The genomic landscape of sensitivity to arsenic trioxide uncovered by genome-wide CRISPR-Cas9 screening

Jun-Zhu Chen; Li-Na Wang; Xue-Qun Luo; Yan-Lai Tang

doi:10.3389/fonc.2023.1178686

The genomic landscape of sensitivity to arsenic trioxide uncovered by genome-wide CRISPR-Cas9 screening

Front Oncol. 2023 May 12:13:1178686. doi: 10.3389/fonc.2023.1178686. eCollection 2023.

Authors

Jun-Zhu Chen¹, Li-Na Wang¹, Xue-Qun Luo¹, Yan-Lai Tang¹

Affiliation

¹ Department of Pediatrics, The First Affiliated Hospital, Sun Yat-sen University, Guangzhou, Guangdong, China.

Abstract

Introduction: Arsenic trioxide (ATO) is a promising anticancer drug for hematological malignancy. Given the dramatic efficacy of acute promyelocytic leukemia (APL), ATO has been utilized in other types of cancers, including solid tumors. Unfortunately, the results were not comparable with the effects on APL, and the resistance mechanism has not been clarified yet. This study intends to identify relevant genes and pathways affecting ATO drug sensitivity through genome-wide CRISPR-Cas9 knockdown screening to provide a panoramic view for further study of ATO targets and improved clinical outcomes.

Methods: A genome-wide CRISPR-Cas9 knockdown screening system was constructed for ATO screening. The screening results were processed with MAGeCK, and the results were subjected to pathway enrichment analysis using WebGestalt and KOBAS. We also performed protein-protein interaction (PPI) network analysis using String and Cytoscape, followed by expression profiling and survival curve analysis of critical genes. Virtual screening was used to recognize drugs that may interact with the hub gene.

Results: We applied enrichment analysis and identified vital ATO-related pathways such as metabolism, chemokines and cytokines production and signaling, and immune system responses. In addition, we identified KEAP1 as the top gene relating to ATO resistance. We found that KEAP1 expression was higher in the pan-cancer, including ALL, than in normal tissue. Patients with acute myeloid leukemia (AML) with higher KEAP1 expression had worse overall survival (OS). A virtual screen showed that etoposide and eltrombopag could bind to KEAP1 and potentially interact with ATO.

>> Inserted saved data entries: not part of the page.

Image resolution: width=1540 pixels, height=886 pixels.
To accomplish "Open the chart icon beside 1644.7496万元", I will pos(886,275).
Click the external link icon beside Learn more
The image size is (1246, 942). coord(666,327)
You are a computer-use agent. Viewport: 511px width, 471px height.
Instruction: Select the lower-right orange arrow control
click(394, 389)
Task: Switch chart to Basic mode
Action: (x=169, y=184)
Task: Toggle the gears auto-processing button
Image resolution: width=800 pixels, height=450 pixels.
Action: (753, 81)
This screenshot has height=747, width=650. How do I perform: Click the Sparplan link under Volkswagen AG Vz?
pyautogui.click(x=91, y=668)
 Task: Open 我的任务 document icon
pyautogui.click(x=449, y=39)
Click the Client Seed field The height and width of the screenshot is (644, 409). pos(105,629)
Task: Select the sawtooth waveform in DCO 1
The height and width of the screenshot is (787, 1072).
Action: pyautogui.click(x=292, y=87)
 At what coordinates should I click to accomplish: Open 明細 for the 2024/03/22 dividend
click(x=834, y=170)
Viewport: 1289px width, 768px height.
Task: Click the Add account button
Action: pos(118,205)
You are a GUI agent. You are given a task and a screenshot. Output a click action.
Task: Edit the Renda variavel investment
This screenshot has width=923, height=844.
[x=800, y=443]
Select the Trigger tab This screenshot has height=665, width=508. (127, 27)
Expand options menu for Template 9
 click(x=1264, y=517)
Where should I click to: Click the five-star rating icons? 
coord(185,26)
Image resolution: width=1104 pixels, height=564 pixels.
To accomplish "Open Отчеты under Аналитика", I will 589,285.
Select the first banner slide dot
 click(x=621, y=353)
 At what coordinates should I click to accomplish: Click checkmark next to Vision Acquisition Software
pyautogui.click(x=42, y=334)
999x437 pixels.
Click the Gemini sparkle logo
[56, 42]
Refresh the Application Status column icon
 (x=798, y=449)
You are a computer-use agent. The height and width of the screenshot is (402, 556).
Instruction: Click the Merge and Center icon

Discussion: ATO is a multi-target anticancer drug, and the key pathways regulating its sensitivity include oxidative stress, metabolism, chemokines and cytokines, and the immune system. KEAP1 is the most critical gene regulating ATO drug sensitivity, which is related to AML prognosis and may bind to some clinical drugs leading to an interaction with ATO. These integrated results provided new insights into the pharmacological mechanism of ATO and potentiate for further applications in cancer treatments.

Keywords: CRISPR-Cas9 screening; KEAP1; arsenic trioxide; leukemia; virtual screening.

Grants and funding

This work was funded by the Science and Technology Planning Project of Guangdong Province, China (Grant No.2021A0505060004), the Basic and Applied Basic Research Project of Guangdong Province, China (Grant No. 2021A1515111169), the Youth Talent Promotion Project of Guangzhou Association for Science and Technology, China (Grant No.X20210201015), the Science and Technology Planning Project of Guangzhou, China (Grant No. 202102020156), and the Grant Award from the Terry Fox Foundation, Canada.